In secondo grado, la sentenza del Tribunale di Marsala (30 gennaio 2024) era stata riformata e parzialmente confermata. In pratica, era stata confermata quella di primo grado per alcuni dei diversi capi di imputazione, ma non per altri. Così, nel tentativo di annullare interamente la sentenza, la difesa ha proposto il ricorso in Cassazione, puntando, ma senza successo, su una serie di rilievi. Tra i quali quello secondo cui nella querela sporta da una delle vittime sarebbe “emersa una mera richiesta di aiuto economico… una richiesta di aiuto per pagare le bollette”.
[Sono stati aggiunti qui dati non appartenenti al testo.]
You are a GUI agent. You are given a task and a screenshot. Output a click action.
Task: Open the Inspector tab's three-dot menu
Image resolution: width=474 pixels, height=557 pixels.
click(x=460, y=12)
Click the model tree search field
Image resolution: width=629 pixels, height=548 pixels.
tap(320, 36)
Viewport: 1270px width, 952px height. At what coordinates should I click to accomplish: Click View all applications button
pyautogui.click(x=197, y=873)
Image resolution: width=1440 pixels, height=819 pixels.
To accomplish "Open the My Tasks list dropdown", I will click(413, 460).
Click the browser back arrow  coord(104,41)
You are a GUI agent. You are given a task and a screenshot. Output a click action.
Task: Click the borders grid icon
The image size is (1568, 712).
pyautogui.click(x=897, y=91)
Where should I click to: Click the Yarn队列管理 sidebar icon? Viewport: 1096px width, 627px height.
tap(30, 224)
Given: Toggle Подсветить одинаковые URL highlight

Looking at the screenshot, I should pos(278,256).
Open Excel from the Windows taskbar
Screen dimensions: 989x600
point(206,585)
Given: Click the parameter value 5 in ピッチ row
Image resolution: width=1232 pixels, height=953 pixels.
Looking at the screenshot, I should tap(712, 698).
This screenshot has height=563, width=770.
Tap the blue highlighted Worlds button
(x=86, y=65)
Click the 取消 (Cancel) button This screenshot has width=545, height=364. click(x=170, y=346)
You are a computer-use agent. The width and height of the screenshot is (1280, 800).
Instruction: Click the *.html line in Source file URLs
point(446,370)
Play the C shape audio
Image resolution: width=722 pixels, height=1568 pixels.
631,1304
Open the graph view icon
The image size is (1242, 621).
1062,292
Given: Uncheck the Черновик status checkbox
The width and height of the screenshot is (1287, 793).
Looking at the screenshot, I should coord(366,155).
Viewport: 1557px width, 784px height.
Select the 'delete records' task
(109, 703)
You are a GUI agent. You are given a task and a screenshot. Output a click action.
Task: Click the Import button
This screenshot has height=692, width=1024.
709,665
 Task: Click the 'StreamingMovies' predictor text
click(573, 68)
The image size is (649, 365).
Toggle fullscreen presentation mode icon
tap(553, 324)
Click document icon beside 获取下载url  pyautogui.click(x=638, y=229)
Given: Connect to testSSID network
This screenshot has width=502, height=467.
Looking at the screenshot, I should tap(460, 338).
In un altro caso, è stata affermata, sempre dalla difesa, l’assenza di “atteggiamento minaccioso”. Argomentazioni che non hanno fatto breccia nei giudici della Cassazione, che, respingendo il ricorso, hanno anche condannato i ricorrenti al pagamento delle spese processuali, nonché a versare tremila euro ciascuno nella Cassa delle ammende.